**Required action:**
Print the records below verbatim.

**Record extracts:**
◇ ◇ ◇

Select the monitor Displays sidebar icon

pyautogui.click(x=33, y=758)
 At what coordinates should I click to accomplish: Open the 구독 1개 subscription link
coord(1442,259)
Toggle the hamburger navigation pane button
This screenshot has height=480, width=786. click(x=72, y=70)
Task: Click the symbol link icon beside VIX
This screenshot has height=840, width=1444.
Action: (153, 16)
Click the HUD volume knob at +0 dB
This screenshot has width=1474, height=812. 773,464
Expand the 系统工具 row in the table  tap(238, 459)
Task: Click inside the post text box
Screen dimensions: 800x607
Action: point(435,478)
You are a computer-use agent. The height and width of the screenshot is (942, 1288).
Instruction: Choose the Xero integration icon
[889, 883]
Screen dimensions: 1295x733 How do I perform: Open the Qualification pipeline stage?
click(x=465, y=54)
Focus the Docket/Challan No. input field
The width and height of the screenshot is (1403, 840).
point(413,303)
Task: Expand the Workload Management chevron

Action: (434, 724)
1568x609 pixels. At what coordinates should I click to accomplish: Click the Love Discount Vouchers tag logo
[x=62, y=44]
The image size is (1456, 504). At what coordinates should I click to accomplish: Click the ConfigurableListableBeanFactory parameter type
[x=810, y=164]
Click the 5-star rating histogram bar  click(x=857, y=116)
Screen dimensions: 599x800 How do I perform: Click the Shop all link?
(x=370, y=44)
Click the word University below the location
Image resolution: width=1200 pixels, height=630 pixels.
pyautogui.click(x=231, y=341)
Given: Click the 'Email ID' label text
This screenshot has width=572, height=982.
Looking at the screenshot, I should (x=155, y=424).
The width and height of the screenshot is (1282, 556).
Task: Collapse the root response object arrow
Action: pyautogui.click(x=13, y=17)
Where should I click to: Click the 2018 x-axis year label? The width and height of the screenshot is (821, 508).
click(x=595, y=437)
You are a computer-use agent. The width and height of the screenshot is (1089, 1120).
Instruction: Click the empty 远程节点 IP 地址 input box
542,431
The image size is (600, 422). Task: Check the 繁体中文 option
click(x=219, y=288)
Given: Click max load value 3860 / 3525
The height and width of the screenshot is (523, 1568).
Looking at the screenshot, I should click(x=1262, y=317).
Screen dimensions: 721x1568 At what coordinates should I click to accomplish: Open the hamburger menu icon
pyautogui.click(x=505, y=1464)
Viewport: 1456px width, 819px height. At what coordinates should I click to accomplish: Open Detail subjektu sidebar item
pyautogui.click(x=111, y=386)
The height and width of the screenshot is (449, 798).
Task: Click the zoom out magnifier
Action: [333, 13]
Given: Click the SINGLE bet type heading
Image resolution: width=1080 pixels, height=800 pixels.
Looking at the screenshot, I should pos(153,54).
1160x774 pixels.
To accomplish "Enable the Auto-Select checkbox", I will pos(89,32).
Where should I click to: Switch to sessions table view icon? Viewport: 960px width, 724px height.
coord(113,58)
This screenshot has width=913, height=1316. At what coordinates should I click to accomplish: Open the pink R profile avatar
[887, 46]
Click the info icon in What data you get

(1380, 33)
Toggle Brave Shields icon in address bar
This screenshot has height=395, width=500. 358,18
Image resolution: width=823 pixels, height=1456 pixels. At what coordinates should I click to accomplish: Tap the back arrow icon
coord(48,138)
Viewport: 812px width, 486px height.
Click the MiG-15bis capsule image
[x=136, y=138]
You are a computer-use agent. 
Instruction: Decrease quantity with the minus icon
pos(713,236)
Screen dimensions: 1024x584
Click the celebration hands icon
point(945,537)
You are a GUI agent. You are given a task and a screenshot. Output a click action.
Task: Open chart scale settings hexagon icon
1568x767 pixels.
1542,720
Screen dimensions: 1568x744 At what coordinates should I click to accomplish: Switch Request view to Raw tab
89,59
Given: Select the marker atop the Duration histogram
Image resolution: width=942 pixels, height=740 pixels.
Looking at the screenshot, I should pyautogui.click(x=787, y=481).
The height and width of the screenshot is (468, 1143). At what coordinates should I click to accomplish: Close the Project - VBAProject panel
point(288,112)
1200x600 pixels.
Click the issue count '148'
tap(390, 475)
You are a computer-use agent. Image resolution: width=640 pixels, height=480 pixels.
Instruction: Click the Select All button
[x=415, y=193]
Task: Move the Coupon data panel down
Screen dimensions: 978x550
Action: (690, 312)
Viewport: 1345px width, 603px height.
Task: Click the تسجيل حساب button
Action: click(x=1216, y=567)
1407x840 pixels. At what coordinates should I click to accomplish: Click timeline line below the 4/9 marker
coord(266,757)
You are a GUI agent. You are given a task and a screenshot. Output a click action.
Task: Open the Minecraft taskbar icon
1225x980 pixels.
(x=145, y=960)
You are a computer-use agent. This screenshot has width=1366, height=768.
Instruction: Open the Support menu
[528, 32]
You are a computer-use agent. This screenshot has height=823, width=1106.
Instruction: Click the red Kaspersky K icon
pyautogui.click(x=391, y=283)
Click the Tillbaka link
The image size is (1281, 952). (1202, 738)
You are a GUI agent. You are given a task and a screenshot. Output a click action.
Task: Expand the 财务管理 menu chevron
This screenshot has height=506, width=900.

◇ ◇ ◇

**Answer:**
Select the monitor Displays sidebar icon

pyautogui.click(x=33, y=758)
 At what coordinates should I click to accomplish: Open the 구독 1개 subscription link
coord(1442,259)
Toggle the hamburger navigation pane button
This screenshot has height=480, width=786. click(x=72, y=70)
Task: Click the symbol link icon beside VIX
This screenshot has height=840, width=1444.
Action: (153, 16)
Click the HUD volume knob at +0 dB
This screenshot has width=1474, height=812. 773,464
Expand the 系统工具 row in the table  tap(238, 459)
Task: Click inside the post text box
Screen dimensions: 800x607
Action: point(435,478)
You are a computer-use agent. The height and width of the screenshot is (942, 1288).
Instruction: Choose the Xero integration icon
[889, 883]
Screen dimensions: 1295x733 How do I perform: Open the Qualification pipeline stage?
click(x=465, y=54)
Focus the Docket/Challan No. input field
The width and height of the screenshot is (1403, 840).
point(413,303)
Task: Expand the Workload Management chevron

Action: (434, 724)
1568x609 pixels. At what coordinates should I click to accomplish: Click the Love Discount Vouchers tag logo
[x=62, y=44]
The image size is (1456, 504). At what coordinates should I click to accomplish: Click the ConfigurableListableBeanFactory parameter type
[x=810, y=164]
Click the 5-star rating histogram bar  click(x=857, y=116)
Screen dimensions: 599x800 How do I perform: Click the Shop all link?
(x=370, y=44)
Click the word University below the location
Image resolution: width=1200 pixels, height=630 pixels.
pyautogui.click(x=231, y=341)
Given: Click the 'Email ID' label text
This screenshot has width=572, height=982.
Looking at the screenshot, I should (x=155, y=424).
The width and height of the screenshot is (1282, 556).
Task: Collapse the root response object arrow
Action: pyautogui.click(x=13, y=17)
Where should I click to: Click the 2018 x-axis year label? The width and height of the screenshot is (821, 508).
click(x=595, y=437)
You are a computer-use agent. The width and height of the screenshot is (1089, 1120).
Instruction: Click the empty 远程节点 IP 地址 input box
542,431
The image size is (600, 422). Task: Check the 繁体中文 option
click(x=219, y=288)
Given: Click max load value 3860 / 3525
The height and width of the screenshot is (523, 1568).
Looking at the screenshot, I should click(x=1262, y=317).
Screen dimensions: 721x1568 At what coordinates should I click to accomplish: Open the hamburger menu icon
pyautogui.click(x=505, y=1464)
Viewport: 1456px width, 819px height. At what coordinates should I click to accomplish: Open Detail subjektu sidebar item
pyautogui.click(x=111, y=386)
The height and width of the screenshot is (449, 798).
Task: Click the zoom out magnifier
Action: [333, 13]
Given: Click the SINGLE bet type heading
Image resolution: width=1080 pixels, height=800 pixels.
Looking at the screenshot, I should pos(153,54).
1160x774 pixels.
To accomplish "Enable the Auto-Select checkbox", I will pos(89,32).
Where should I click to: Switch to sessions table view icon? Viewport: 960px width, 724px height.
coord(113,58)
This screenshot has width=913, height=1316. At what coordinates should I click to accomplish: Open the pink R profile avatar
[887, 46]
Click the info icon in What data you get

(1380, 33)
Toggle Brave Shields icon in address bar
This screenshot has height=395, width=500. 358,18
Image resolution: width=823 pixels, height=1456 pixels. At what coordinates should I click to accomplish: Tap the back arrow icon
coord(48,138)
Viewport: 812px width, 486px height.
Click the MiG-15bis capsule image
[x=136, y=138]
You are a computer-use agent. 
Instruction: Decrease quantity with the minus icon
pos(713,236)
Screen dimensions: 1024x584
Click the celebration hands icon
point(945,537)
You are a GUI agent. You are given a task and a screenshot. Output a click action.
Task: Open chart scale settings hexagon icon
1568x767 pixels.
1542,720
Screen dimensions: 1568x744 At what coordinates should I click to accomplish: Switch Request view to Raw tab
89,59
Given: Select the marker atop the Duration histogram
Image resolution: width=942 pixels, height=740 pixels.
Looking at the screenshot, I should pyautogui.click(x=787, y=481).
The height and width of the screenshot is (468, 1143). At what coordinates should I click to accomplish: Close the Project - VBAProject panel
point(288,112)
1200x600 pixels.
Click the issue count '148'
tap(390, 475)
You are a computer-use agent. Image resolution: width=640 pixels, height=480 pixels.
Instruction: Click the Select All button
[x=415, y=193]
Task: Move the Coupon data panel down
Screen dimensions: 978x550
Action: (690, 312)
Viewport: 1345px width, 603px height.
Task: Click the تسجيل حساب button
Action: click(x=1216, y=567)
1407x840 pixels. At what coordinates should I click to accomplish: Click timeline line below the 4/9 marker
coord(266,757)
You are a GUI agent. You are given a task and a screenshot. Output a click action.
Task: Open the Minecraft taskbar icon
1225x980 pixels.
(x=145, y=960)
You are a computer-use agent. This screenshot has width=1366, height=768.
Instruction: Open the Support menu
[528, 32]
You are a computer-use agent. This screenshot has height=823, width=1106.
Instruction: Click the red Kaspersky K icon
pyautogui.click(x=391, y=283)
Click the Tillbaka link
The image size is (1281, 952). (1202, 738)
You are a GUI agent. You are given a task and a screenshot. Output a click action.
Task: Expand the 财务管理 menu chevron
This screenshot has height=506, width=900.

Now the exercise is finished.